William Saletan William Saletan

Will Saletan writes about politics, science, technology, and other stuff for Slate. He’s the author of Bearing Right.

Was Assad pledging to fight the United States? On March 28, U.S. Defense Secretary Donald Rumsfeld warned him, "We have information that shipments of military supplies have been crossing the border from Syria into Iraq, including night-vision goggles. These deliveries pose a direct threat to the lives of coalition forces. We consider such trafficking as hostile acts and will hold the Syrian government accountable for such shipments." When asked whether he was "threatening military action against Syria," Rumsfeld refused to answer.

Last Sunday, Rumsfeld predicted that after his warning to the Syrians, "My guess is that they'll be more careful." But on Thursday, when asked whether he had seen any signs of change, he replied, "Syria is continuing to conduct itself the way it was prior to the time I said what I said."

Last year, I noted that Syria met seven of the eight criteria cited by then-House Majority Whip Tom DeLay, R-Texas, as reasons to invade Iraq. DeLay's speech, reportedly vetted by National Security Adviser Condoleezza Rice, essentially summarized President Bush's arguments for war. According to reports by the CIA, State Department, and other agencies, Syria supported terrorism, possessed weapons of mass destruction, violated human rights, thwarted democracy, had invaded its neighbors, and had violated a biological weapons treaty.

On Monday, the State Department issued a new report reaffirming Syria's status as an abuser of human rights. Syrian security forces operate "outside the legal system" and commit "serious human rights abuses," said the report. "Continuing serious abuses included the use of torture in detention; poor prison conditions; arbitrary arrest and detention; [and] prolonged detention without trial."

I'm not advocating an invasion of Syria. I'd distinguish it from Iraq on three grounds: 1) Its worst offenses took place under the father of its current dictator; 2) it hasn't used its WMD in battle; and 3) it has evaded international WMD agreements far less extensively, flagrantly, and persistently than has Iraq. But I'd like to know whether Bush would draw the same distinctions—or, if not, how he would justify invading one country but not the other.
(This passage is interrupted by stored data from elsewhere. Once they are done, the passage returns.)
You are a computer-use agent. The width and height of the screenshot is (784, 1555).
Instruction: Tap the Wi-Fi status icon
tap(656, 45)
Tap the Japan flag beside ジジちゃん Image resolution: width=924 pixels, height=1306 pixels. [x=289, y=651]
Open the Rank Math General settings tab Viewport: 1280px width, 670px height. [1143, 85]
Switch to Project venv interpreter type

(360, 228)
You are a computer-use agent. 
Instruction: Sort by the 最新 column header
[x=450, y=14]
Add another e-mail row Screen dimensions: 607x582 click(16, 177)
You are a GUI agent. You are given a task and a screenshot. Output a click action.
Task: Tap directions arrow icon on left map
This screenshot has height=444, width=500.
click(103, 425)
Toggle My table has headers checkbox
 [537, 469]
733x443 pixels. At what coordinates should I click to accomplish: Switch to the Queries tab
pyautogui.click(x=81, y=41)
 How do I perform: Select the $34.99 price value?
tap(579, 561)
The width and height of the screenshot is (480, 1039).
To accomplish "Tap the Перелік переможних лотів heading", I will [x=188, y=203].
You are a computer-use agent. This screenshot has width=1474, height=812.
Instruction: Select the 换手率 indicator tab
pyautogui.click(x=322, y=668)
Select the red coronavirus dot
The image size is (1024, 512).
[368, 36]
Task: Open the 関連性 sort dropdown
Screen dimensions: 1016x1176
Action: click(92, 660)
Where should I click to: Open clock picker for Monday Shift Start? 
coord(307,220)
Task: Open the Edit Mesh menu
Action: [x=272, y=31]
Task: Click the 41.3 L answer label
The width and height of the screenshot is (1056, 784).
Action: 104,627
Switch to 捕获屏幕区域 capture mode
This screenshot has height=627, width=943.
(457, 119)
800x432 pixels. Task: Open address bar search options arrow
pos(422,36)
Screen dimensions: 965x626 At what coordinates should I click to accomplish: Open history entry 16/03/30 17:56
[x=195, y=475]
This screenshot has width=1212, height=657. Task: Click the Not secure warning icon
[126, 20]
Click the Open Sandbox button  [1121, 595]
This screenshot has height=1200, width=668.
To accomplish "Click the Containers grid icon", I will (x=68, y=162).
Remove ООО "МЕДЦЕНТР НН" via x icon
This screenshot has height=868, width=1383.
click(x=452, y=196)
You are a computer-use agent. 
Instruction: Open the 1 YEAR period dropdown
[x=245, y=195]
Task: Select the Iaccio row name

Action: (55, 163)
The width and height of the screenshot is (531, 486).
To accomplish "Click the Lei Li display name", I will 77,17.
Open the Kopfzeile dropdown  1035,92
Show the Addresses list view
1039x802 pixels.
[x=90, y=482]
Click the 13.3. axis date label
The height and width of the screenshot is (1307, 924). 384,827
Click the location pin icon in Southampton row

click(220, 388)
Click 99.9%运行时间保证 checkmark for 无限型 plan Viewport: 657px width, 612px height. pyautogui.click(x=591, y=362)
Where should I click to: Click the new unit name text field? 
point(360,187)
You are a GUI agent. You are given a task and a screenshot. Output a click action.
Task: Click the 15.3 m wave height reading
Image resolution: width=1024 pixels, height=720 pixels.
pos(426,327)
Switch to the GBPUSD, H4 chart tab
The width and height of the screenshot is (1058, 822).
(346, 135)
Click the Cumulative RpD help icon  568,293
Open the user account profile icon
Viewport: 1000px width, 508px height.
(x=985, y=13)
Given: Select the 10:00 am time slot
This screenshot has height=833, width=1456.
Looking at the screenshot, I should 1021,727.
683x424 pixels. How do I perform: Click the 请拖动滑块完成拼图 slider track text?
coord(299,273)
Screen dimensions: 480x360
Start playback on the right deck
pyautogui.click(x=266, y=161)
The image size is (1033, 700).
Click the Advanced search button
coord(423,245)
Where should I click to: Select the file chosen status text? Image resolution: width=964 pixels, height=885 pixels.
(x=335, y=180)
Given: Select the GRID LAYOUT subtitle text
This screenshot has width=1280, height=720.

In his State of the Union message two months ago, Bush said of Saddam Hussein's torture methods, "If this is not evil, then evil has no meaning." That's a good way to put the Syrian question to Bush. If your doctrine of changing evil regimes doesn't apply to Syria, Mr. President, what meaning does your doctrine have?

Wednesday, April 2, 2003

8:30 a.m.: Jessica, Jessica, Jessica. In case you've been without electricity or human contact for the past 24 hours, I'm referring to Jessica Lynch, the U.S. Army POW who was rescued yesterday from Iraq. Last night on television, it was wall-to-wall Jessica. Today in the newspapers, it's yards of column inches on Jessica. U.S. Central Command trumpeted her rescue last night and played video of it at a briefing this morning.